[PROVIDED TEXT]
================================

How were royal arranged marriages in Medieval times organized?

by BrentMusic

I'm wondering how someone would go about picking someone for their child to marry and how they'd organize the whole thing. I'm writing a story where in the beginning the main character, who is the princess and next in line for the throne, is going to be married to a prince in another kingdom soon. In the story I had the idea to have the Emperor (her father) put on a big party and dinner where he'd invite leaders from other kingdoms and she could meet her suitors there and after him and the Empress would decide who was best for her based on the political advantages and how the his and the leaders he'd be meeting with's visions for the future seemed to align based on the meeting. I'm trying to figure out if this is at all realistic and if not, how unrealistic it is, and what is realistic.

I'm looking more for the early Medieval period around England or France but I'm not necessarily picky as I'm writing a fantasy story and I'm not married to one particular time period or place with something like this, I've just tended to gravitate more towards earlier in the Medieval period and towards France and England with my writing before.

================================

[DATA SEGMENT]
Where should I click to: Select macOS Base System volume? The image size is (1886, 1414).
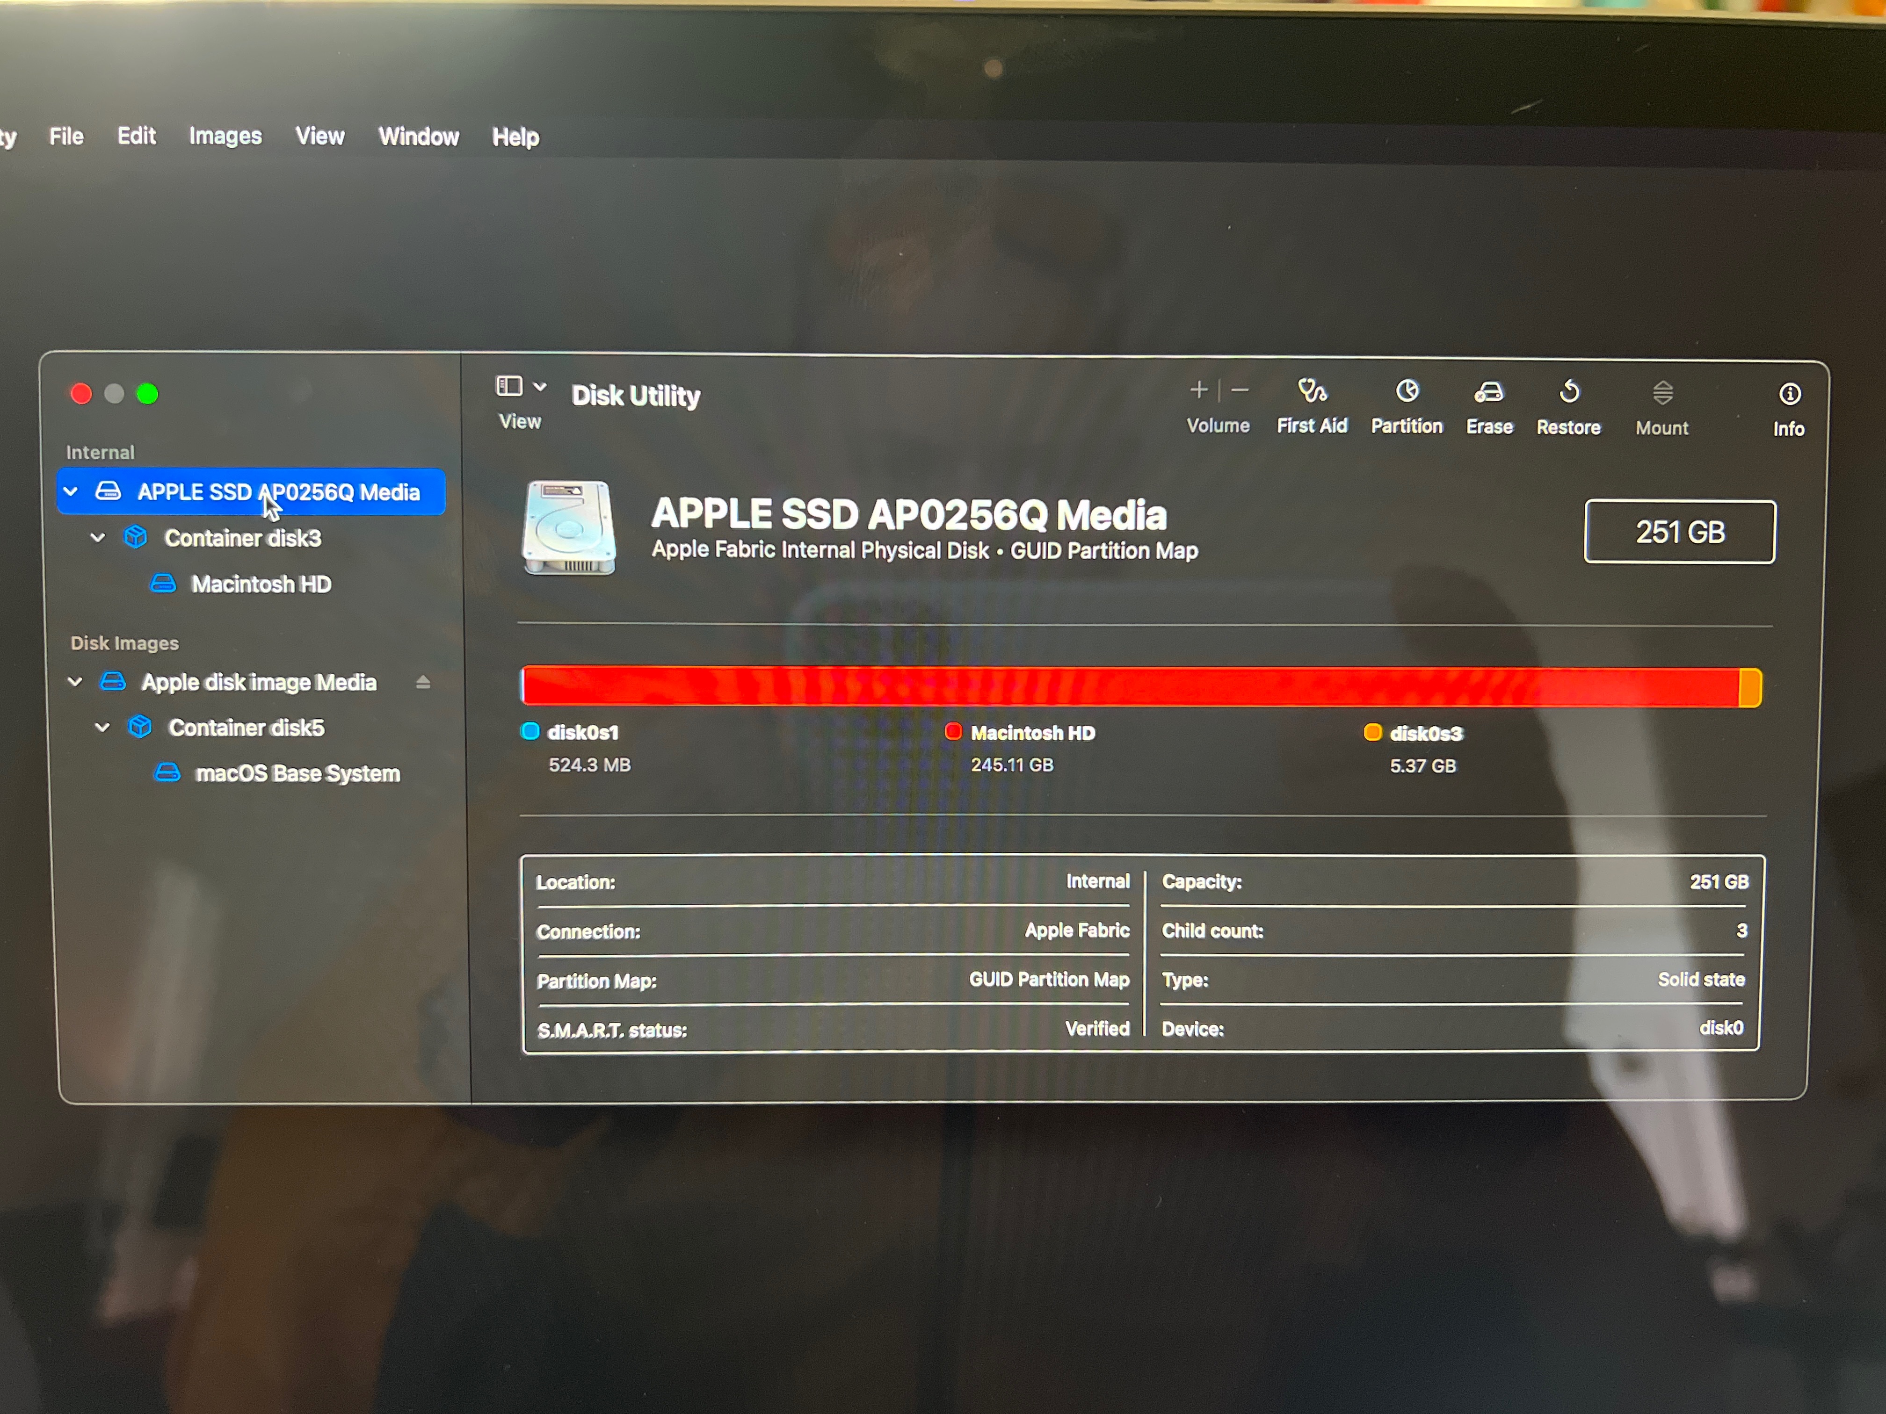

================================

[STATED PROBLEM 1]
List every royal title that appears in the question about medieval royal marriages.
[STATED PROBLEM 2]
Pick up the question about medieval royal marriages after its final sentence and write on from there.

[RESULT 1]
princess, prince, Emperor, Empress

[RESULT 2]
reclaimation

Catherine of Aragon (1485-1536), married to Arthur Tudor and famously to Henry VIII of England, was an early candidate for marriage - political, as were most marriages between royal houses - into England. Her mother, Isabella I, had an arguably stronger claim to the throne of England than Henry VII due to his legitimized (originally born out of wedlock) ancestral connection to John of Gaunt. Additionally, and unusually, both of Catherine's parents were reigning sovereigns in their own right, part of one of the most powerful dynasties in Europe. Catherine represented a large dowry and secured legitimacy for a dynasty, and a strategic alliance. Arthur was close in age with Catherine, which was a marginal bonus. They were wed by proxy in 1499, but they only met when Catherine landed in England in 1501 when she was fifteen years old. They married, for a second time, ten days after their first meeting, a formality but also of cultural importance. Around this time, payment of the first half of the 200,000 ducat dowry was completed.

Catherine and Arthur corresponded prior to their meeting, and Catherine traveled with her own retinue including a diplomatic representative (a nobleman) to stand in for her father. Diplomacy to arrange the marriage was carried out by correspondence and diplomats, court functionaries. I'm not aware of the behind the scenes conversations in Iberia and England, or the extent to which Catherine or Arthur had a say in to whom they were married. In England less than half a century earlier, Edward IV famously chose his own bride in Elizabeth Woodville, yet he was a reigning monarch.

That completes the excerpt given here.